Christine Lagarde is very much in person what she conveys in public. Her values – to champion the poor and marginalized – are consistent with the way in which she leads her organization. One example is the day care center she installed inside the IMF, to make sure that the mothers and fathers who work there can provide the same care for their young children that they dream of for children everywhere.
She’s thoughtful, intent, and extremely witty. When I asked about her “children,” she laughed and said she wasn’t sure her two adult sons would describe themselves as such – even though they would always be her “babies” no matter how old they are. It allowed me to relate to her not only as a global leader, but more importantly as a parent and a fellow human being.
From Washington DC, I went to New York and the home of Arianna Huffington. We have enjoyed a friendship since meeting a couple of years ago at the back of a car in Johannesburg. At the time, she had come out of a burnout and was writing about that experience, which in turn led to her leaving the Huffington Post to establish Thrive Global, a health and wellness movement.
When I sat down to write my questions, I wondered where I should begin. We ended up discussing media, tech, politics, gender equality, social inequity and, yes, social media as well. Arianna can put forward an intellectual voice to any subject – such is her level of experience, and her sincere wish to apply her skills to enrich and empower the vulnerable in society.
In a sense, meeting and interviewing Alicia Garza always promised to be a raw experience. My mother was a social worker in London, at a time when being Chinese – a person of color – was not always straightforward.
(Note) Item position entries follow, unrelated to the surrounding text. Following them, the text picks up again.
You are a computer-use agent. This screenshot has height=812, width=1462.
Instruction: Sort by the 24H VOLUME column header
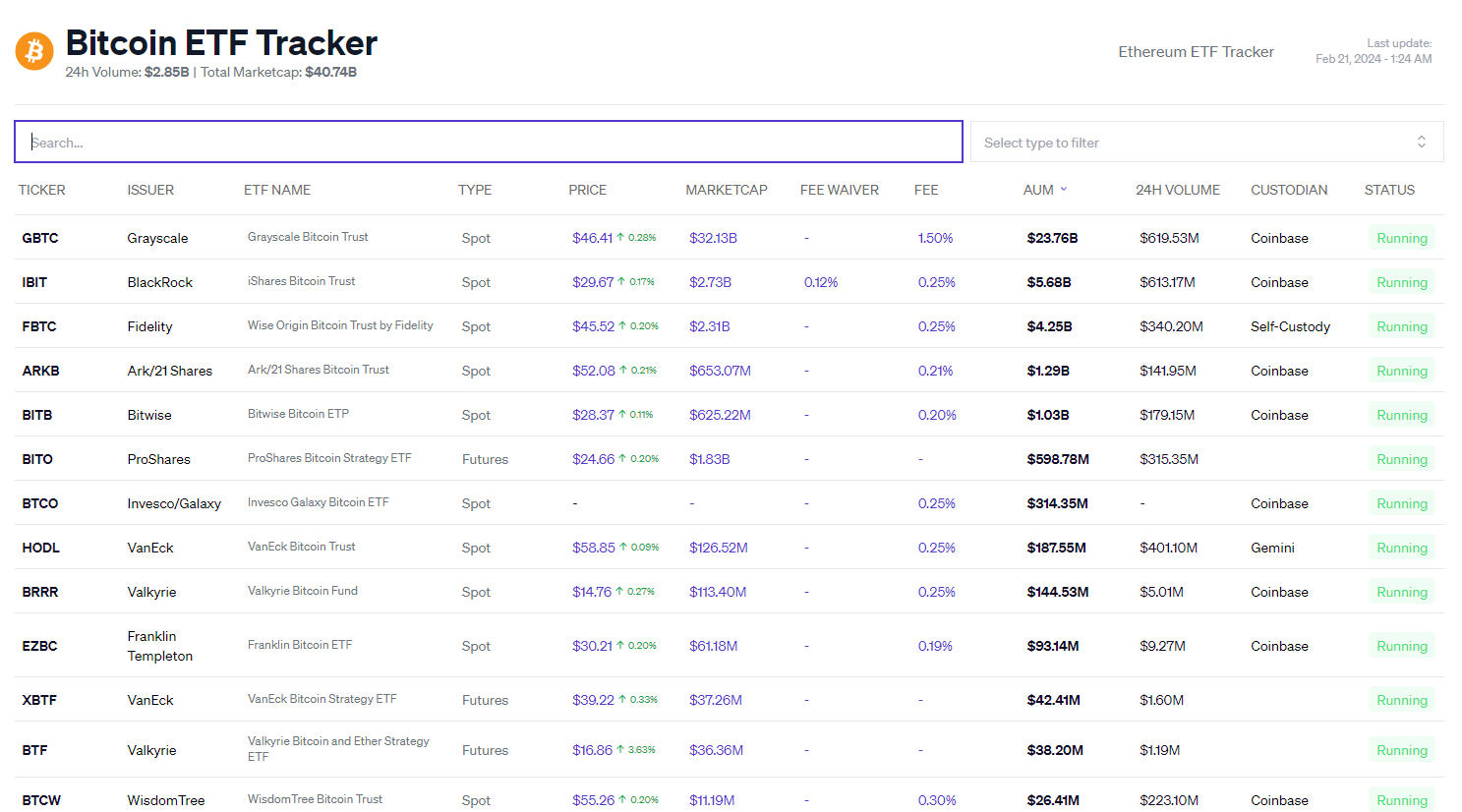point(1177,190)
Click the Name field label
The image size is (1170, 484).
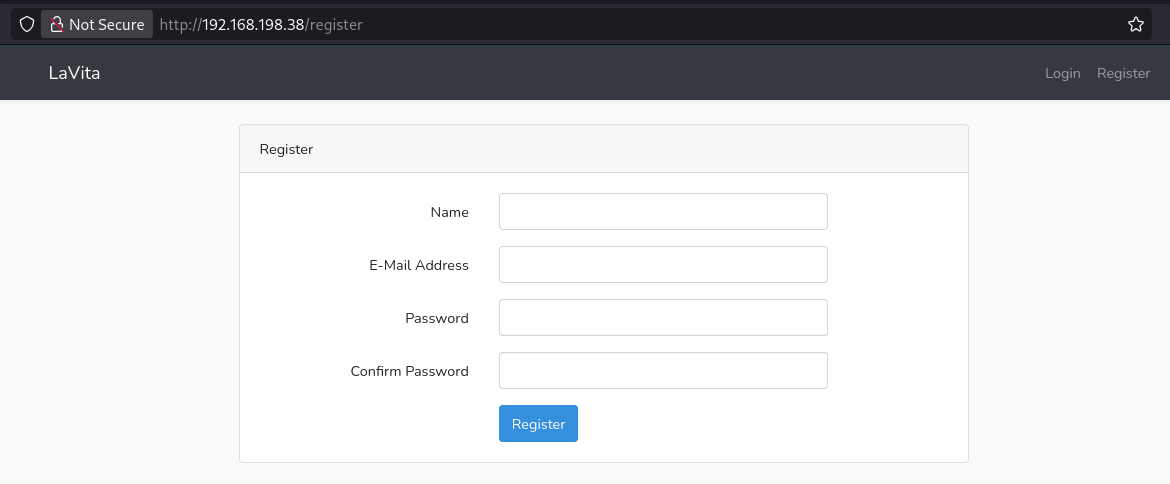click(450, 213)
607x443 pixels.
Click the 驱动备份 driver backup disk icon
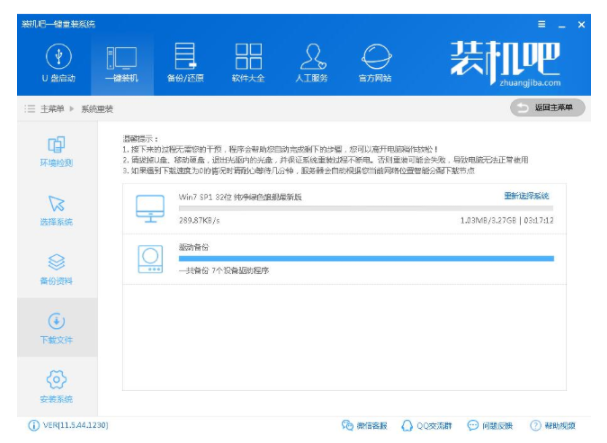pyautogui.click(x=150, y=259)
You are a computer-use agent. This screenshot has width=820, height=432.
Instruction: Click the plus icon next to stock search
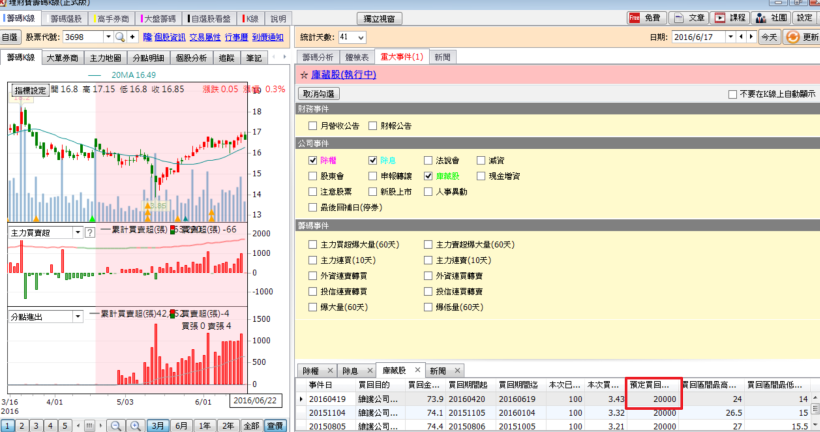pyautogui.click(x=131, y=37)
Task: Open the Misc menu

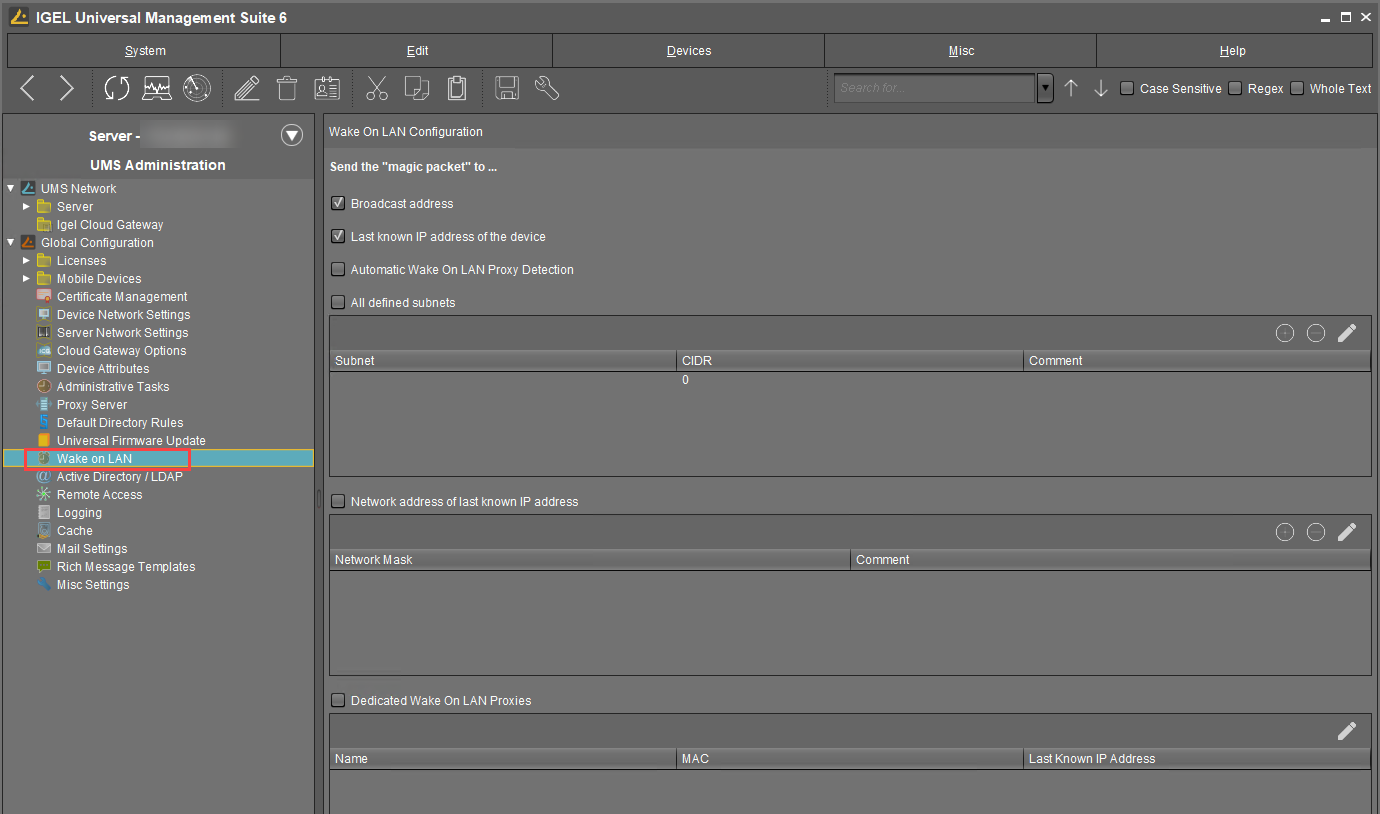Action: click(960, 50)
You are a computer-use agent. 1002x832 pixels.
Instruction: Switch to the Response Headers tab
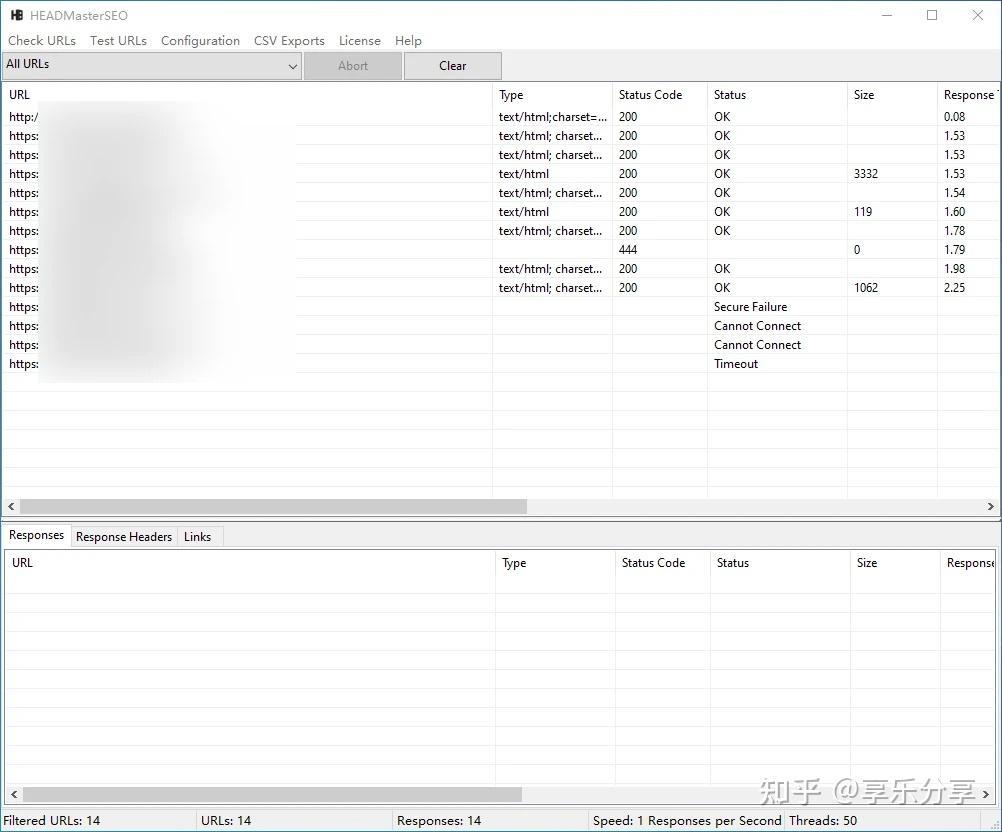(123, 536)
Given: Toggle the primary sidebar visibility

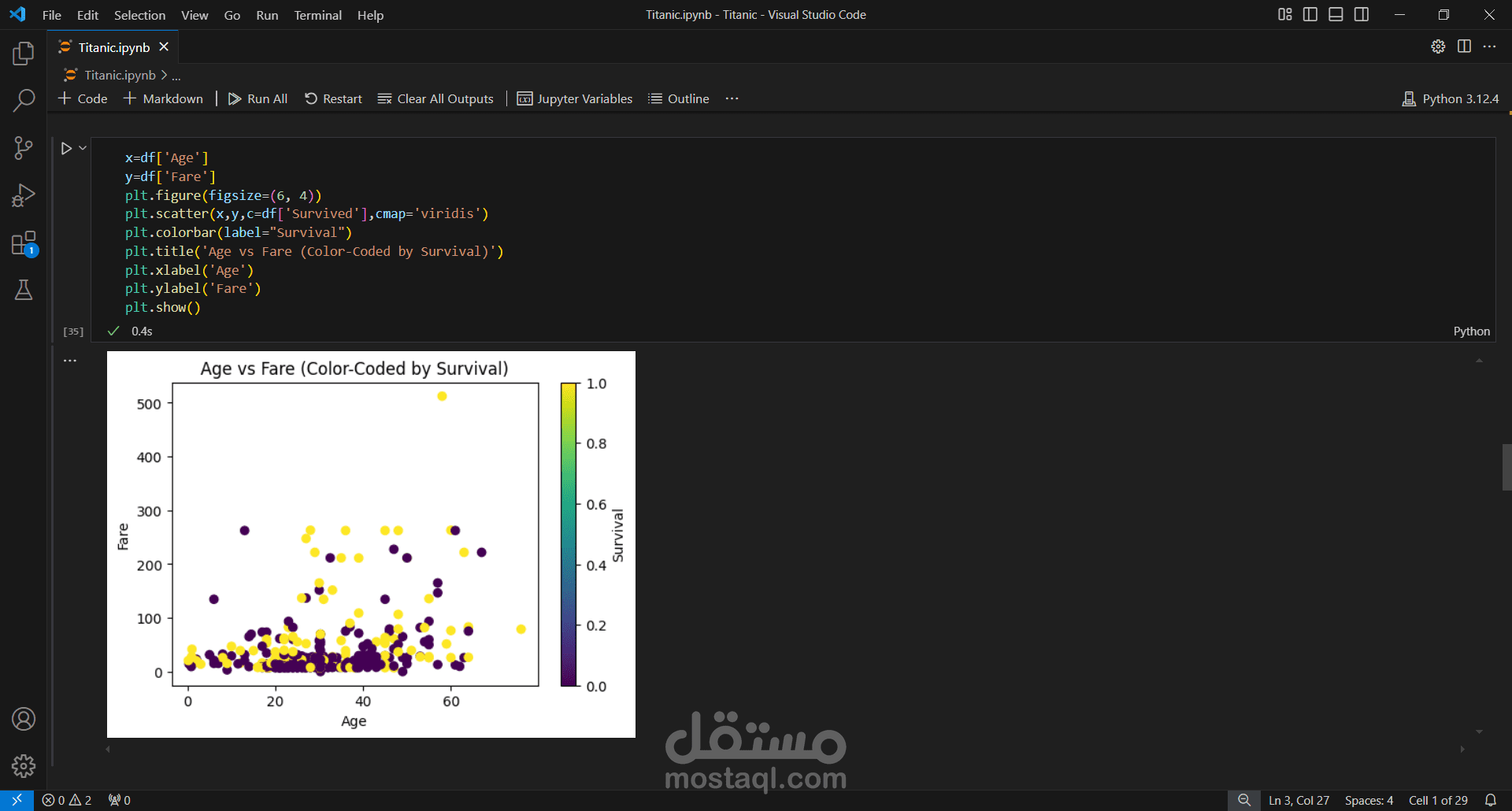Looking at the screenshot, I should pos(1310,14).
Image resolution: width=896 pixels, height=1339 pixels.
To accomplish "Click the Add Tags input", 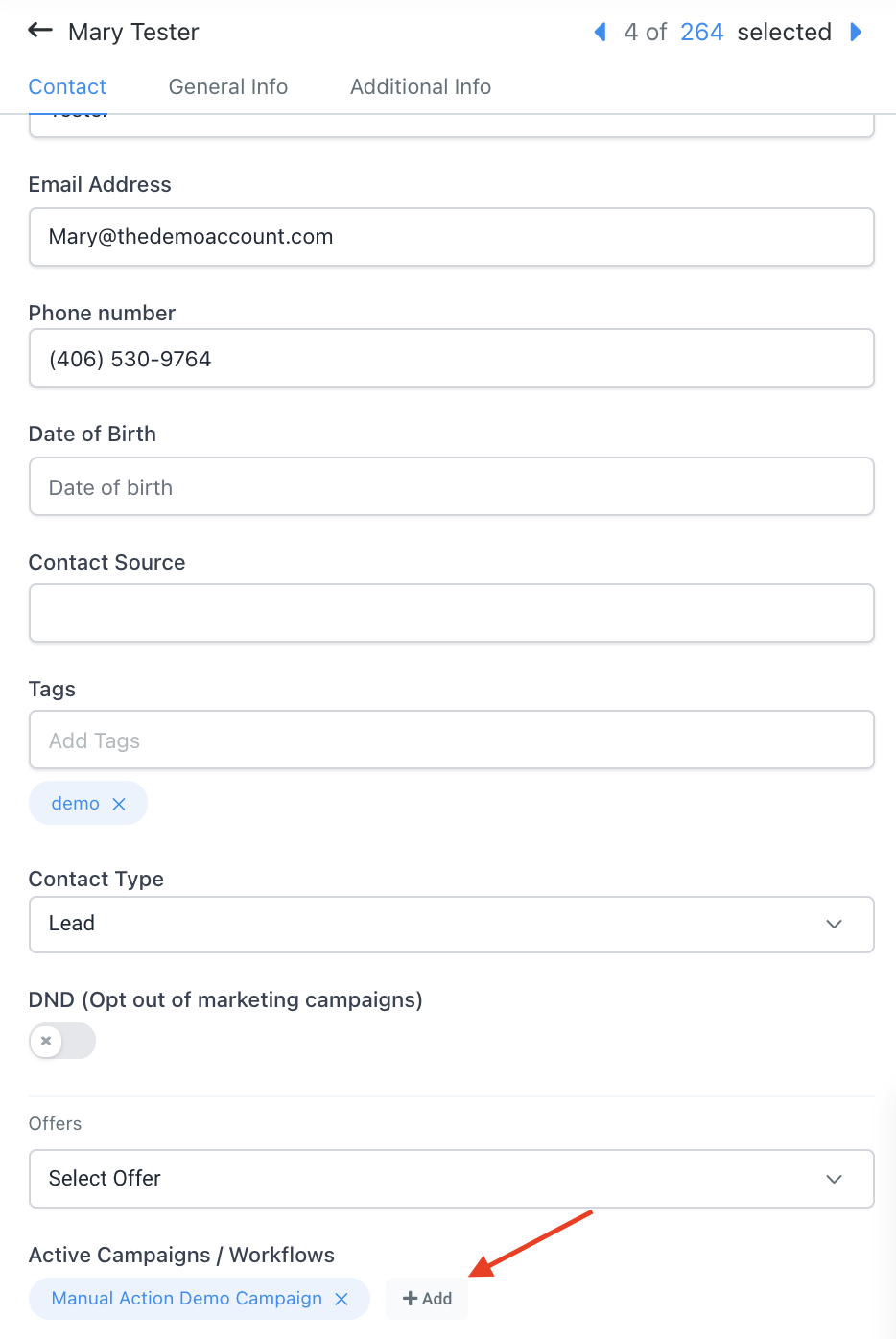I will (x=451, y=740).
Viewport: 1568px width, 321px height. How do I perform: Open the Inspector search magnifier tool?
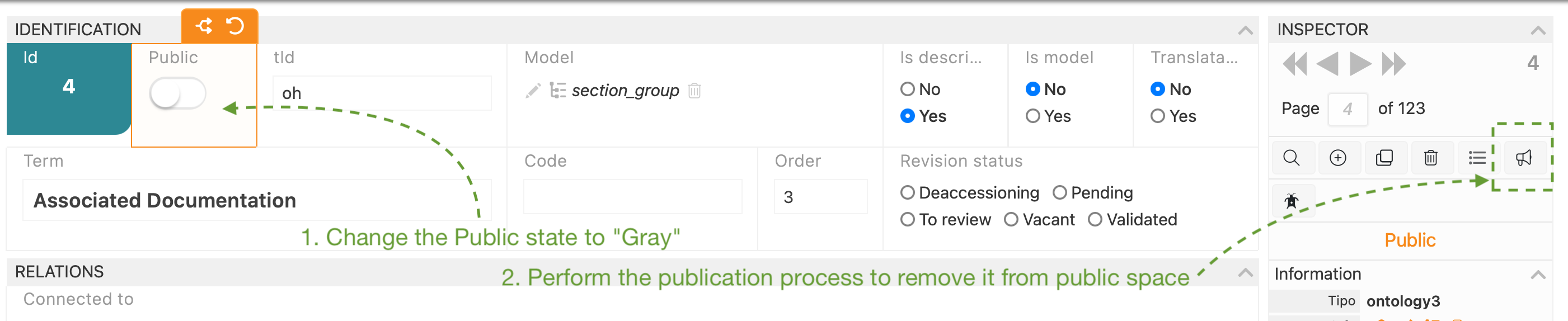[x=1291, y=158]
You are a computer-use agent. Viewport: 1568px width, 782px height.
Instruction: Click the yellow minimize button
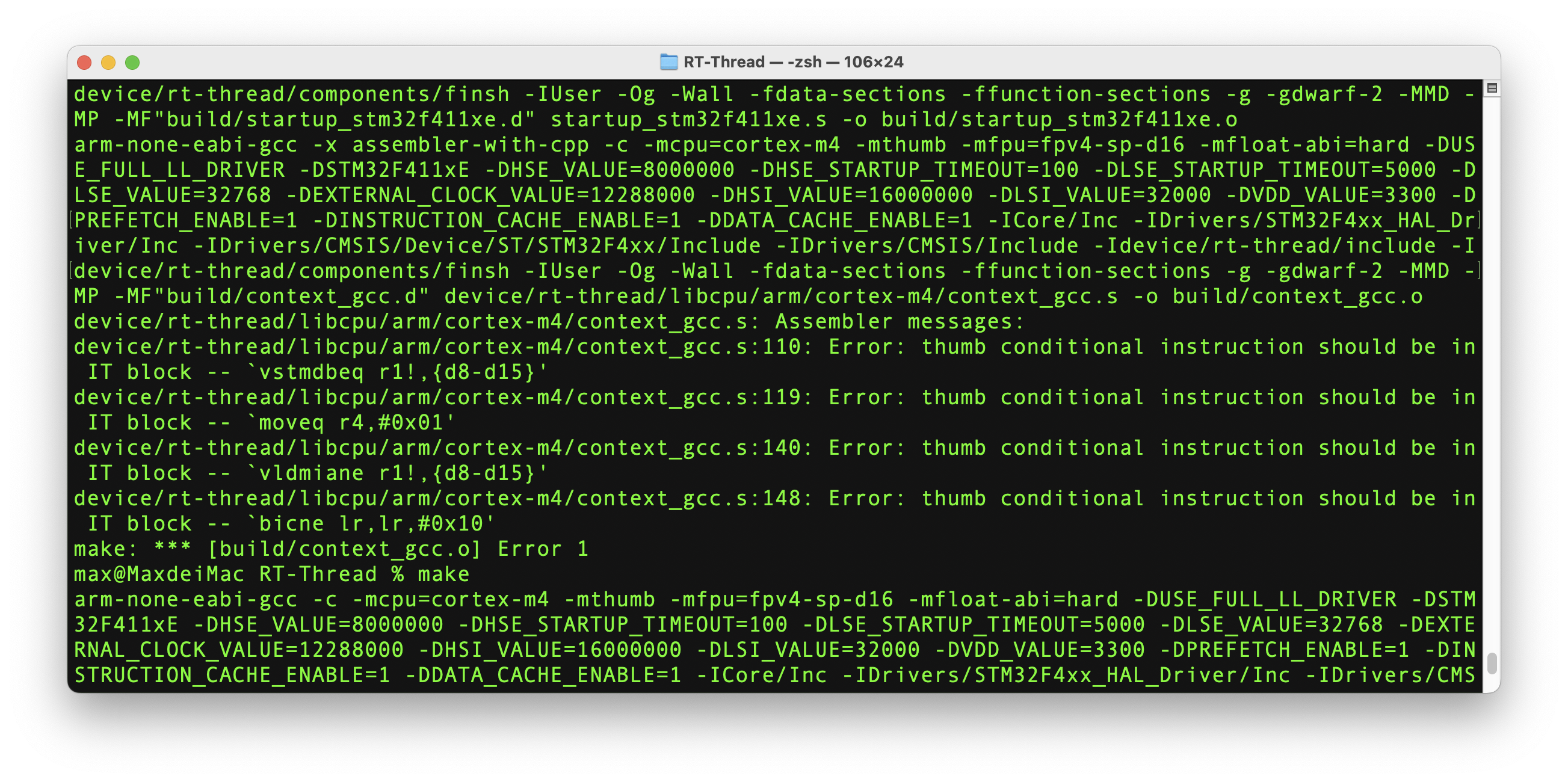coord(109,63)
More recently we have become even more aware, due to the events that gave birth to Black Lives Matter, of the cruelty and violence that our brothers and sisters face all over the world.
What is so unexpected about Alicia is the way in which she calmly and rationally communicates her message. She is outraged. But she is at her core a person of great faith and resource – hardly the figure of hate and terror she is sometimes accused of being. I was prepared to be criticized for interviewing her, and for filming outside the former Black Panther headquarters near her Oakland home. There have been stray negative comments, but I feel that as divisive as the world sometimes appears, there remains a coalition of people who are open to listening to ideas other than the ones they normally subscribe to.
That is what I hope this show achieves – not a narrative of like-minded individuals who express a certain side of an argument, but a group of influential leaders who are committed to representing our voices at the highest levels.
We feature one man – former US president Jimmy Carter – who for decades has been doing just that. Be it in his work to eradicate guinea worm disease, or to establish peace in the Middle East for which he won the Nobel Prize, he embodies "consistency" when we are sometimes too blinded by change for change’s sake, and dazzled by political showmanship.
For our interview, he chose for us to meet not in his own house, but in the house just across the road, which his parents built and lived in after he left to serve in the US Navy. It’s a beautiful and modest structure, to this day filled with home-made Christmas decorations and probably much of the same furniture that was there when the house was new.
He gifted me with an extraordinary conversation – as did Lagarde, Huffington and Garza. Please listen, share and hopefully use it to enhance your lives in the year ahead.